Allman Brothers play dependably unpredictably
The Allman Brothers Band is certainly a certifiable rock ’n’ roll brand, yet the group hardly rests on legacy. Last night, the first of three sold-out shows at the Orpheum, the Allmans breathed new life into familiar fare and took its fans on a psychedelic journey that tapped the familiar yet led to the new.
The Allmans are back on the road this month for the first time since founder Gregg Allman had a liver transplant in June. There was nothing gingerly about the band’s opener, “Revival,’’ which joyously kicked things off after a delay spurred by a check on the Orpheum’s alarm system.
Brother Gregg would fully blossom later in the show, but not before guitarists Derek Trucks and Warren Haynes asserted their formidable prowess that has propelled the Allmans into a fifth decade.
In its first set, the Allmans erased any hard feelings about the delay by playing an eclectic mix of songs that included Dr.
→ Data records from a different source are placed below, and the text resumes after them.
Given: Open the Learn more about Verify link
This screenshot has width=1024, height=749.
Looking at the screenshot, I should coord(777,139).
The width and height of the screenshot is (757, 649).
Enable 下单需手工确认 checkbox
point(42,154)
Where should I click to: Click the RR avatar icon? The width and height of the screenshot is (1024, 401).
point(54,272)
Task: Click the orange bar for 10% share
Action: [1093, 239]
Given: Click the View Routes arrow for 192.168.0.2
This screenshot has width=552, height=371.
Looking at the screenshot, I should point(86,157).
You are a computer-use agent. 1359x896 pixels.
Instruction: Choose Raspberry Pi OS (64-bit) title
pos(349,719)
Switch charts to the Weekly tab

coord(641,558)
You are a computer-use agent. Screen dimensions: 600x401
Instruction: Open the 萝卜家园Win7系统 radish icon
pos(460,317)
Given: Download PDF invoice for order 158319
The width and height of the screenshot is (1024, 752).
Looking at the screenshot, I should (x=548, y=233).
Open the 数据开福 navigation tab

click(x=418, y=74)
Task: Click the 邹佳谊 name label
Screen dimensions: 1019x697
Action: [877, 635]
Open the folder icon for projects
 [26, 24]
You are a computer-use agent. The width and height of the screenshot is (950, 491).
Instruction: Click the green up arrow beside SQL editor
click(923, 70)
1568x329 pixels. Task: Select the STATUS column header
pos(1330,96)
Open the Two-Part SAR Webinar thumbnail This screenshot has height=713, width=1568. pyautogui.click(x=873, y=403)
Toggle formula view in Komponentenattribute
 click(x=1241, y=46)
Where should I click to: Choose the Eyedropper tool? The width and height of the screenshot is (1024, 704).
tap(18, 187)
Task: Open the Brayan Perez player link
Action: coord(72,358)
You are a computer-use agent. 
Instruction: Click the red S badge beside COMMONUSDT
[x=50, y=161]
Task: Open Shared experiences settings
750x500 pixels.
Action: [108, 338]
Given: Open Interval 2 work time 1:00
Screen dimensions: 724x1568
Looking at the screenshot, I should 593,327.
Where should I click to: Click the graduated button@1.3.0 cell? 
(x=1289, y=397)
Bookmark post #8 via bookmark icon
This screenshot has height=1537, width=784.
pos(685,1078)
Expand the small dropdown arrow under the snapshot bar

John’s “Walk on Gilded Splinters’’ and “All My Friends,’’ a teary tune from Allman’s solo catalog.
Bassist Oteil Burbridge stepped up to sing the Derek and the Dominos classic “Anyday,’’ and majestic “Black Hearted Woman’’ closed the first set with an ensemble jam of the sort that distinguishes the Allmans.
The second set opened with Allman playing the plaintive “Melissa’’ on acoustic guitar with guitarist Haynes, drummer Butch Trucks, and Burbridge. Even with hotshot Derek Trucks, stalwart drummer Jaimoe, and percussionist Marc Quinones on the sidelines, the ensemble glowed. Once the additional players joined in for “Coming Home,’’ the energy soared and never came down.
The slow blues of “Stormy Monday’’ was a highlight of the second set, with Allman leading the charge through T-Bone Walker’s lament with such force that even Derek Trucks applauded the performance at song’s end.
Haynes orchestrated a jazzy “Woman Across the River’’ in the second set. And a cosmic rendition of “In Memory of Elizabeth Reed’’ complete with drum solos — delivered the hallucinatory goods the Allmans can still be counted on. Dependable, yes; predictable, no way.